Give back exactly the stretch of data below from the line holding "イベント (333, 848)" through the line holding "[Subscribe] (572, 1917)", both ends included, and leave the remaining lines out.

Dataset entries:
-- Opening Marker --

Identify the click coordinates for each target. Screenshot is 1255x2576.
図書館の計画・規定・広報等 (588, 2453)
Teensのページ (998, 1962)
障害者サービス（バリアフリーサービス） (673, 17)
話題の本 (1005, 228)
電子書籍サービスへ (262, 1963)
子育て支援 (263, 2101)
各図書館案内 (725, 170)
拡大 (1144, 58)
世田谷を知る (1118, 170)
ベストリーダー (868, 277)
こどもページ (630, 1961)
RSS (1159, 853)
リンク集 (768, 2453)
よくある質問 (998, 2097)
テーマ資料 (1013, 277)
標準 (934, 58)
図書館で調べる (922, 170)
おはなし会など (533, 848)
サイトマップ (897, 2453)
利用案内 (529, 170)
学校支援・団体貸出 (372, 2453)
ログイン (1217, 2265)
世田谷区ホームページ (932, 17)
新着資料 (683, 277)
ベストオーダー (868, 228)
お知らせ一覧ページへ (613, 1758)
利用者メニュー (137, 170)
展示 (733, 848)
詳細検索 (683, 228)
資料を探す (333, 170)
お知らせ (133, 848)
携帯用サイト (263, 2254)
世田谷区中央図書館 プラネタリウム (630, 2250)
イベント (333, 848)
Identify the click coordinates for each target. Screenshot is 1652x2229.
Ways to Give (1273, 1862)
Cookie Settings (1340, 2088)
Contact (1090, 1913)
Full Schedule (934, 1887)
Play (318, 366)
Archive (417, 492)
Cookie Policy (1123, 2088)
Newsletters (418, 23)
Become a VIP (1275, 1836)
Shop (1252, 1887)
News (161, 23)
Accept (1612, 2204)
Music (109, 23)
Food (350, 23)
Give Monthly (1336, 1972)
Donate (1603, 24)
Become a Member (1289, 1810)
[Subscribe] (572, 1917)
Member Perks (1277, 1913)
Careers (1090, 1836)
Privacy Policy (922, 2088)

-- Closing Marker --

### Expected output
イベント (333, 848)
Identify the click coordinates for each target. Screenshot is 1652x2229.
Ways to Give (1273, 1862)
Cookie Settings (1340, 2088)
Contact (1090, 1913)
Full Schedule (934, 1887)
Play (318, 366)
Archive (417, 492)
Cookie Policy (1123, 2088)
Newsletters (418, 23)
Become a VIP (1275, 1836)
Shop (1252, 1887)
News (161, 23)
Accept (1612, 2204)
Music (109, 23)
Food (350, 23)
Give Monthly (1336, 1972)
Donate (1603, 24)
Become a Member (1289, 1810)
[Subscribe] (572, 1917)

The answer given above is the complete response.